The Triangle Structure (3-3-3-3-3)
R.N. Elliott gave particular attention to triangles as a corrective structure. All triangles contain five legs. To avoid any confusion, Elliott uses the term “legs” instead “waves”. Each leg has three waves as shows the following chart.
Elliott, in his treatise, defined two types of triangles: horizontal and diagonal. Horizontal triangles have four classes: ascending, descending, symmetrical, and reverse symmetrical.
Diagonal triangles are not corrective structures. Generally, the diagonal triangle occurs in wave 5 as an ending sequence; this pattern is called “ending diagonal.” It’s uncommon that ending diagonal appears in a C wave from an A-B-C formation.
When a diagonal triangle appears in wave 1, the structure is known as “leading diagonal.” In some cases, this sequence could be labelled as 5-3-3-3-5; but this sequence is so far of the formal 3-3-3-3-3 definition.

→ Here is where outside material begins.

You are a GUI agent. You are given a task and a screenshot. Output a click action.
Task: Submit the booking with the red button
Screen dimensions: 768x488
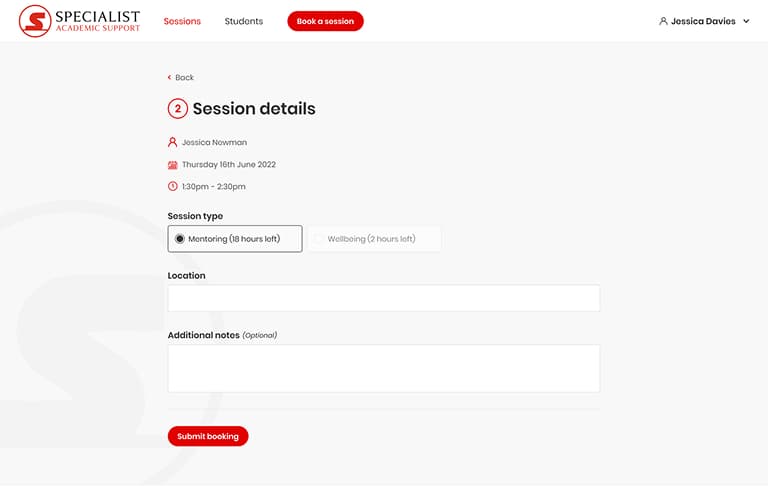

Despite that Elliott didn’t discover this pattern, Prechter and Frost consider it as a valid structure. The following chart shows the diagonal structures.
“The trend is your friend,” says the older proverb. To know corrective waves provide us with significant opportunities to follow the trend. The big chances are in waves 3, 5, A, and C because they go in the trend direction. In this sense, we present different setups which allow us how to incorporate to the trend.
Finally, it’s essential to consider that the market can do whatever it wants. The wave analysis doesn’t mean that price action will follow our desires. For this reason, it’s essential before to pull the trigger, to manage the risk, determine elements as position size, risk and returns.